第八十話 モブ兵士、心配する
勇者によって討伐された魔族は、〝討伐魔族処理場〟という施設に送られる。
ここには、研究用の解剖室、そして、死体を処分するための〝魔術式焼却炉〟がある。
ゼレンシア王国は、土葬が主流の国だが、汚れた存在である魔族を土に埋めると、土壌が汚染され、不幸を招くという言い伝えがあるため、魔族の死体は焼き払うことになっているのだ。

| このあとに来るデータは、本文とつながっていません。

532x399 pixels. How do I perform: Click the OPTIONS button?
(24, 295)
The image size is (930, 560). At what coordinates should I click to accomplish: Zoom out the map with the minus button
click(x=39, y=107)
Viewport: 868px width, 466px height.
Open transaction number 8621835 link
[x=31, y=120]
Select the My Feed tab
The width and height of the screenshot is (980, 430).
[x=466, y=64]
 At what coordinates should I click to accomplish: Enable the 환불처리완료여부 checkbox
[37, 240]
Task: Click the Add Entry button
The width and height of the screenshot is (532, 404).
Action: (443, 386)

火葬というにはあまりにも荒っぽいが、人を食らって生きているわけだし、同情するつもりはない。
そんな施設の中を、エルダさんと共に歩く。
解剖室に入ると、そこにはランツェルさんと、手術台に置かれた二体の魔族の姿があった。
ひとつは、アレンが片付けたダークスパイダーの魔族。そしてもうひとつは、例のツギハギだった。
「やあやあ、よく来てくれたね」
俺の姿を見たランツェル先生は、にへらと笑った。
とても魅力的な笑顔なはずなのに、この人の場合は、どうしてこうも恐ろしく感じるのだろうか。

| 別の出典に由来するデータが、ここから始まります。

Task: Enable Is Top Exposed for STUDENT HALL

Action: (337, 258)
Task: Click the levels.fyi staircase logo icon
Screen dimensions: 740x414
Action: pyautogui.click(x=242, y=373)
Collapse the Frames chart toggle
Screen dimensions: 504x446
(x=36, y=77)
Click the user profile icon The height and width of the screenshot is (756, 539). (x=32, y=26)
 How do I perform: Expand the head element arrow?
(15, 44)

「いやぁ、ずっと会いたかったよ。最近なかなか来てくれないからさぁ」
「あ、あはは……どうもすみません」
ゆらゆらとした動きで近づいてきたランツェル先生は、一切遠慮なしに肩を組んできた。
その際、彼女の豊かな胸が、一瞬肘に触れる。想像以上の柔らかさに、俺はギョッとする。
――――下着つけてねぇのかよ……。
俺が固まっていることに気づくと、ランツェル先生は、しめたと言った様子で、口角を吊り上げた。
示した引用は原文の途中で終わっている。